═════ Data excerpts ═════
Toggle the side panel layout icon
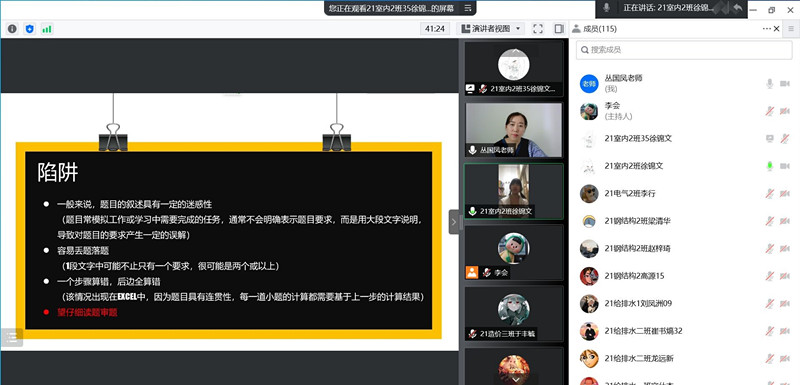Screen dimensions: 800x385 (559, 29)
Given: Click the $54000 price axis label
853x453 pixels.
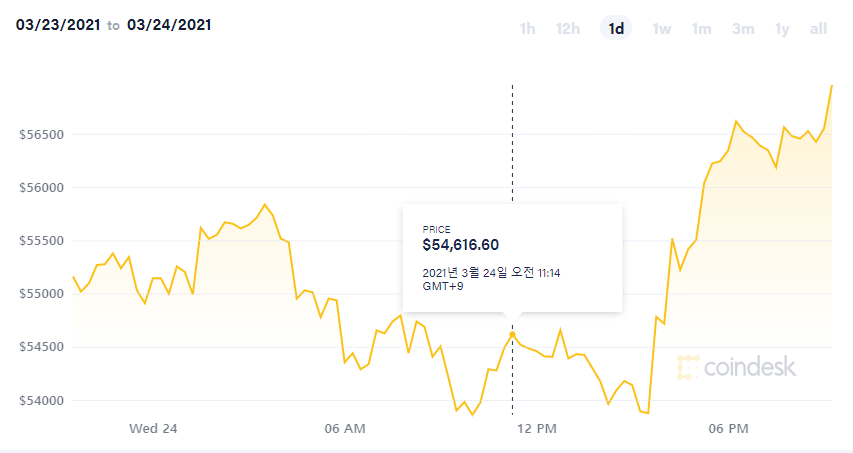Looking at the screenshot, I should [42, 401].
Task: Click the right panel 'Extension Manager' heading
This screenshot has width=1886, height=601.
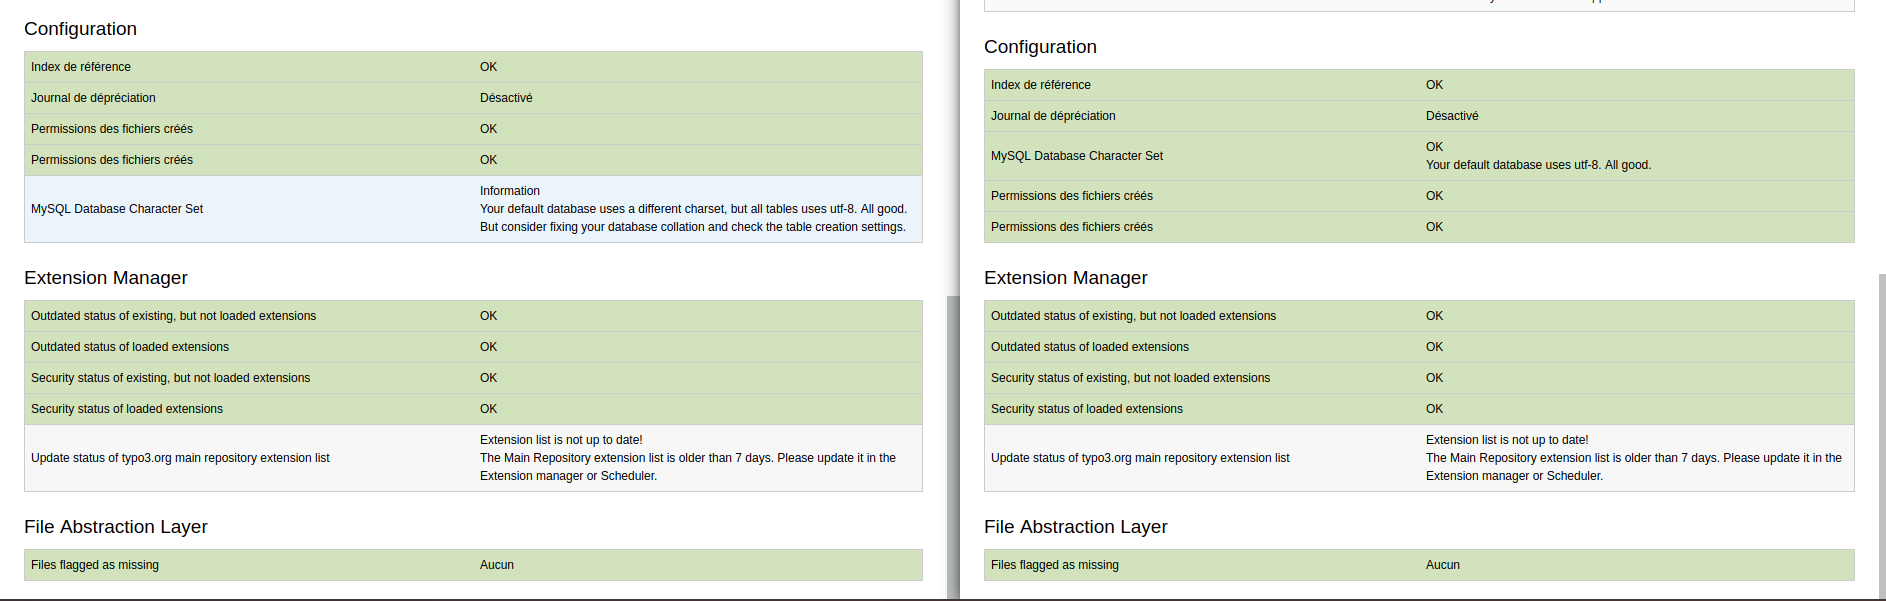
═════
- What needs to be done
Recast the lines of the listing above as a numbered list, leaving out blank lines and the pictures.

- Correct response
1. Toggle the side panel layout icon
2. Screen dimensions: 800x385 (559, 29)
3. Given: Click the $54000 price axis label
4. 853x453 pixels.
5. Looking at the screenshot, I should [42, 401].
6. Task: Click the right panel 'Extension Manager' heading
7. This screenshot has width=1886, height=601.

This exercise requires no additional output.